#### Text section
Q. So what should Java developers, quite specifically, be most pleased about, now that the announcement has been made and the dust is settling?
TL: What's remarkable for all Java developers is that Google is endorsing and contributing to the future of Java via the JCP. Google, as a huge technology company, is certainly a good ally to define and drive the future of Java SE with. A lot of Google's software is actually written in Java already today.
What's exciting for desktop developers is that Sun's enhanced understanding of consumer distribution opportunities like this will help us look at desktop Java as a business in addition to the strategic investment it's always been. In the long run I expect this will mean that we'll be able to go much further in this space than we previously have.
We always knew that the desktop is very important to Java developers. In fact the latest Evans Data American Developer survey shows that Java developers spend more time developing desktop Java content than either server or mobile Java applications. And we knew that the java.com download volume was just growing at incredible rates. It's very exciting for me to see our success on the desktop turning into very tangible value for Sun and Google.
Q. Who at Google acted as point man for the StarOffice/OpenOffice dimension within the new joint partnership? And what about the Sun end, how personal was your own involvement in it all?
TL: This partnership involves StarOffice/OpenOffice in a couple of ways and different people were working on different aspects of it. Given that the JRE distribution opportunity was the initial spark I ended up spending a very substantial amount of my own time on this deal, but as we grew the partnership into other dimensions other folks got involved.
Q. Is this evidence of Sun having “regained its touch” with the developer community, do you think? Concentrating on the technology rather than the brand, which developers respect but cannot do their job with. (Only technology allows them to develop; not logos, version re-numbering, and all the rest.)
TL: I'm very enthusiastic about the level of dialogue we currently have with the developer community - particularly in the desktop space. If you look at the javadesktop.org community, the way we've engaged on projects like SwingLabs (swinglabs.dev.java.net) and the JDK community (jdk.dev.java.net), we have really strengthened that connection a lot. Today many developers download our weekly Mustang builds and chat with us about new features as we blog about them on java.net. Or they directly work with us on prototypes of new features within the SwingLabs project. It's this connection that ensures that what we build actually matters to developers - and with Mustang it really shows.

#### Prompt 1
In the interview, why did TL spend so much personal time on the deal? Answer in one to three sentences.
#### Prompt 2
According to the interview, what does the latest Evans Data American Developer survey show about Java developers?
#### Prompt 3
Carry the interview forward from its final sentence.
Nothing in the records is needed here.

#### Data listing
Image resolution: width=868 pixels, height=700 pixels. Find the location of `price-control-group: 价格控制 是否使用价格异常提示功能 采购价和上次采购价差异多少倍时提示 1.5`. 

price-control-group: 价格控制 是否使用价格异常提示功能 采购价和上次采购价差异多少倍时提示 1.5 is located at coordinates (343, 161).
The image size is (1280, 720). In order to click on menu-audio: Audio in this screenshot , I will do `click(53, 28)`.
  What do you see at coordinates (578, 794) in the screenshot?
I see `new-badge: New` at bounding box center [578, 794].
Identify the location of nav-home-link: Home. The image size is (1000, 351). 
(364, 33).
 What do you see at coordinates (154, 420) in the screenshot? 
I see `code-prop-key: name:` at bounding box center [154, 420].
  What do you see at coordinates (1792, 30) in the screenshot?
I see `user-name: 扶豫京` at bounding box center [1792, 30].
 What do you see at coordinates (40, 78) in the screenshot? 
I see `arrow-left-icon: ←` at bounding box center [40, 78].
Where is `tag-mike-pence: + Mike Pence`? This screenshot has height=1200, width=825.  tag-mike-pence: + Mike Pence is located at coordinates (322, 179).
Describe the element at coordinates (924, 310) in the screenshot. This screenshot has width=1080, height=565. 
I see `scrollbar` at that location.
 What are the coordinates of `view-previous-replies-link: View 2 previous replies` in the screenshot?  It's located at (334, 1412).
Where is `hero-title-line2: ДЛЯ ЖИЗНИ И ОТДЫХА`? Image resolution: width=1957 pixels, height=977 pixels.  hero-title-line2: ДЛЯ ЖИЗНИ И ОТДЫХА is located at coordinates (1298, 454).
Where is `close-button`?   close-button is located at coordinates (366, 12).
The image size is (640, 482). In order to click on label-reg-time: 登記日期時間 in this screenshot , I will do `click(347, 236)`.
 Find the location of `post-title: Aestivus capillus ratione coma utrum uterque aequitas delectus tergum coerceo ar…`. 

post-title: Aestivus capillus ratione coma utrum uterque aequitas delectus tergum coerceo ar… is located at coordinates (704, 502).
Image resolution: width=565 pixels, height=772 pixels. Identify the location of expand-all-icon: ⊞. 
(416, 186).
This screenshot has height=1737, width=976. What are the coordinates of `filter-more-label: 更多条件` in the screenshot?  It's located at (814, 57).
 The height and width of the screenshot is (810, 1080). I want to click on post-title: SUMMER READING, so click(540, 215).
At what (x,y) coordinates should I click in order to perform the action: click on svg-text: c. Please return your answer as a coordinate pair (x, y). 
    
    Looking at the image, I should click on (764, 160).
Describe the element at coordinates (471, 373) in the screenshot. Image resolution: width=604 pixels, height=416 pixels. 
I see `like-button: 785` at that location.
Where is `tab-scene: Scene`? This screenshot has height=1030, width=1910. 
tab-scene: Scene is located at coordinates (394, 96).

#### Answer box 1
The JRE distribution opportunity was the initial spark for the partnership, so TL put a very substantial amount of time into the deal. As the partnership grew into other dimensions, other people became involved.

#### Answer box 2
They spend more time developing desktop Java content than either server or mobile Java applications.

#### Answer box 3
Q. Some commentators have said the Google-Sun partnership is a damp squib; others (JDJ among them) have suggested that this is a game-changing alliance, that the technology landscape will potentially never be the same again if the potential of the Sun-Google combo is taken to its limits. What are the limits? How far could this teamwork go, from a technological perspective?
TL: If you just take a step back to look at what the two companies are doing - from a technological perspective - and imagine the possibilities for teamwork, I agree that there is a huge potential. If you consider the progress we have made on the Google/Sun relationship over the past six months, we're on a pretty exciting trajectory. I'm not going to speculate where this will take us, but I can tell you that we're all very actively figuring out the next steps right now.
Q. Our ever-popular Java EE editor, Yakov Fain, has written:
Do you agree with him? ;-)
TL: OpenOffice is a huge asset for Sun and it continues to be a key component of alternative desktops like Linux and Solaris, as well as alternative desktop application suites for Windows. In my view it's a little too early to say to what extent the new partnership with Google will accelerate the already very significant adoption of OpenOffice.
Thank you so much Thorsten for taking the time to answer our questions.